The Inter-American Development Bank has recently approved a consultancy service to design a mixed public company to provide stormwater drainage services for Ciudad de la Costa . The IDB was a strong supporter of several water supply and sanitation projects during the 1990s. Some of these efforts included the creation of a National Sanitation Program, an Urban Recovery Program, and Sanitation to Montevideo and Metropolitan Areas.

==The pulp mill conflict with Argentina==

The pulp mill conflict between Argentina and Uruguay is an ongoing conflict between private citizens, organizations, and the governments of these two South American countries about the construction of two pulp mills on the Uruguay River. The Argentinian side of the conflict is concerned about the environmental and social impacts of pulp byproducts as well as the lack of prior consultation of the Uruguayan Gonverment according to the international water sharing treaty signed by both countries. Uruguay, on the other hand, claims that Argentina was informed of the projects, yet the treaty does not require Argentinian's approval to be implemented and that the technology used in the mills would avoid polluting the river.

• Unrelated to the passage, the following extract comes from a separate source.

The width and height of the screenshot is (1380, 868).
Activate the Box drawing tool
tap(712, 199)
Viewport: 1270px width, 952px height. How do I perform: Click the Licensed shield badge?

As a diplomatic, economic, and public relations conflict between both parties, the dispute has also affected tourism and transportation as well as the otherwise amicable relations between the two countries. The feud is unprecedented between the two countries, which have shared historical and cultural ties.

==Potential climate change impacts==
The Uruguayan Second Communication to the UNFCCC includes and assessment of the vulnerability of water resources to the likely impacts of Climate Change. The assessment, which is also part of the National Program for Mitigation and Adaptation to Climate Change (PMEGEMA for its acronym in Spanish), states that river basins with high water resources demand and limited hydraulic infrastructure will likely be the systems affected the most by Climate Change. These impacts will be worsened by the lack of an efficient, integrated water resources management system country wide. Also, according to the Second Communication climate scenarios show that "there will be likely an increased demand of water vis a vis supply, but this ratio is far from compromising Uruguay’s water resources, except from the Merin Lagoon basin, where current water balance is already stressed."

Floods magnitude and frequency is likely to increase due to intense precipitation and land use change, especially around urban areas. Groundwater recharge will also be affected by change on precipitation, although it is not expected to be substantially lower. However, MVOTMA expects an increase in groundwater use in the future due to an increased water demand for irrigation and industrial purposes. Higher demand could increase pressure in already stressed systems such as the Raigon Aquifer and Southern areas where there is a need for groundwater integrated management systems.